• [ABOUT THIS TASK]
Send back all the data below, exactly as given.

------ INPUT RECORDS

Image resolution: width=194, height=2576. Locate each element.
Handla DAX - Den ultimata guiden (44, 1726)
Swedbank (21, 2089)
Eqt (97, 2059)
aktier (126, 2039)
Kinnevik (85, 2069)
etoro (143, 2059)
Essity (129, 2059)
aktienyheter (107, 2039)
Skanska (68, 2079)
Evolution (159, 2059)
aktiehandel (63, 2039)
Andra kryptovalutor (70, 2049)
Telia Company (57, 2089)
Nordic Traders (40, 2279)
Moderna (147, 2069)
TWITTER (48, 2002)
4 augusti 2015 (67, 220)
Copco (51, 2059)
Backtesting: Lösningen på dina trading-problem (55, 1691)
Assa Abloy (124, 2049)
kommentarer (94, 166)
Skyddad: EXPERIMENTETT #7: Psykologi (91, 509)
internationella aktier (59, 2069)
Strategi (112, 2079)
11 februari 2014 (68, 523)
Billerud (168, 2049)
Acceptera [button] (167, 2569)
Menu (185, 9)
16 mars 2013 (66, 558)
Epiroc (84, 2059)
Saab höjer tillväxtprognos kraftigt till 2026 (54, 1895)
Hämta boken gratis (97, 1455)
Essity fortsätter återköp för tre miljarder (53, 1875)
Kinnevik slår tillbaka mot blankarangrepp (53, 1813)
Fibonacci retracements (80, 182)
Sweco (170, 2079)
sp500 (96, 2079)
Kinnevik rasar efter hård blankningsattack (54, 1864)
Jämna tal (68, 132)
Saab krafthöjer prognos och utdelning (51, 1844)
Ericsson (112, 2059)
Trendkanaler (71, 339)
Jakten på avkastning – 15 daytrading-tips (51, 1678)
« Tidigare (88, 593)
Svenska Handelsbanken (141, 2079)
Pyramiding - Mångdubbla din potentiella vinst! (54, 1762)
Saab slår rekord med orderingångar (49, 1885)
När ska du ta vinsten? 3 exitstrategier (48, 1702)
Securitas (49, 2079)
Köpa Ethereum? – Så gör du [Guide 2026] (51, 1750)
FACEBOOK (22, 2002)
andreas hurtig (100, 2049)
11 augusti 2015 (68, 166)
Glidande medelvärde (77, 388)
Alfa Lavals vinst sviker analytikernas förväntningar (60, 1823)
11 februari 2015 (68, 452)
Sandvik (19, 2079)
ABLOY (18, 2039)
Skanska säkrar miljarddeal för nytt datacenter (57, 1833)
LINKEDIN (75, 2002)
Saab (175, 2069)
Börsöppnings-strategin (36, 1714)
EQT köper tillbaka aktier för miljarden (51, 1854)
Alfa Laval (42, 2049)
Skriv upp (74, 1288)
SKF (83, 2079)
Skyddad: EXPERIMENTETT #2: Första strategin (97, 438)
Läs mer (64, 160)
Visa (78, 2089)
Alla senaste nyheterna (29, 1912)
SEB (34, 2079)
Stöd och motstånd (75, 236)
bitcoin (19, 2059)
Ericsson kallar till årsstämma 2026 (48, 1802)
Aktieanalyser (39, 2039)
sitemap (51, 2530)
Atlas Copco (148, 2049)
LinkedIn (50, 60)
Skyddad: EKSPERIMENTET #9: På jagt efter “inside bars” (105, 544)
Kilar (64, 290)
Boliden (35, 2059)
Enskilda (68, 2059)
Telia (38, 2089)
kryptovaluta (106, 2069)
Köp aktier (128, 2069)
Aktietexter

------------

• [SOLUTION TO THIS PROBLEM]
Image resolution: width=194, height=2576. Locate each element.
Handla DAX - Den ultimata guiden (44, 1726)
Swedbank (21, 2089)
Eqt (97, 2059)
aktier (126, 2039)
Kinnevik (85, 2069)
etoro (143, 2059)
Essity (129, 2059)
aktienyheter (107, 2039)
Skanska (68, 2079)
Evolution (159, 2059)
aktiehandel (63, 2039)
Andra kryptovalutor (70, 2049)
Telia Company (57, 2089)
Nordic Traders (40, 2279)
Moderna (147, 2069)
TWITTER (48, 2002)
4 augusti 2015 (67, 220)
Copco (51, 2059)
Backtesting: Lösningen på dina trading-problem (55, 1691)
Assa Abloy (124, 2049)
kommentarer (94, 166)
Skyddad: EXPERIMENTETT #7: Psykologi (91, 509)
internationella aktier (59, 2069)
Strategi (112, 2079)
11 februari 2014 (68, 523)
Billerud (168, 2049)
Acceptera [button] (167, 2569)
Menu (185, 9)
16 mars 2013 (66, 558)
Epiroc (84, 2059)
Saab höjer tillväxtprognos kraftigt till 2026 (54, 1895)
Hämta boken gratis (97, 1455)
Essity fortsätter återköp för tre miljarder (53, 1875)
Kinnevik slår tillbaka mot blankarangrepp (53, 1813)
Fibonacci retracements (80, 182)
Sweco (170, 2079)
sp500 (96, 2079)
Kinnevik rasar efter hård blankningsattack (54, 1864)
Jämna tal (68, 132)
Saab krafthöjer prognos och utdelning (51, 1844)
Ericsson (112, 2059)
Trendkanaler (71, 339)
Jakten på avkastning – 15 daytrading-tips (51, 1678)
« Tidigare (88, 593)
Svenska Handelsbanken (141, 2079)
Pyramiding - Mångdubbla din potentiella vinst! (54, 1762)
Saab slår rekord med orderingångar (49, 1885)
När ska du ta vinsten? 3 exitstrategier (48, 1702)
Securitas (49, 2079)
Köpa Ethereum? – Så gör du [Guide 2026] (51, 1750)
FACEBOOK (22, 2002)
andreas hurtig (100, 2049)
11 augusti 2015 (68, 166)
Glidande medelvärde (77, 388)
Alfa Lavals vinst sviker analytikernas förväntningar (60, 1823)
11 februari 2015 (68, 452)
Sandvik (19, 2079)
ABLOY (18, 2039)
Skanska säkrar miljarddeal för nytt datacenter (57, 1833)
LINKEDIN (75, 2002)
Saab (175, 2069)
Börsöppnings-strategin (36, 1714)
EQT köper tillbaka aktier för miljarden (51, 1854)
Alfa Laval (42, 2049)
Skriv upp (74, 1288)
SKF (83, 2079)
Skyddad: EXPERIMENTETT #2: Första strategin (97, 438)
Läs mer (64, 160)
Visa (78, 2089)
Alla senaste nyheterna (29, 1912)
SEB (34, 2079)
Stöd och motstånd (75, 236)
bitcoin (19, 2059)
Ericsson kallar till årsstämma 2026 (48, 1802)
Aktieanalyser (39, 2039)
sitemap (51, 2530)
Atlas Copco (148, 2049)
LinkedIn (50, 60)
Skyddad: EKSPERIMENTET #9: På jagt efter “inside bars” (105, 544)
Kilar (64, 290)
Boliden (35, 2059)
Enskilda (68, 2059)
Telia (38, 2089)
kryptovaluta (106, 2069)
Köp aktier (128, 2069)
Aktietexter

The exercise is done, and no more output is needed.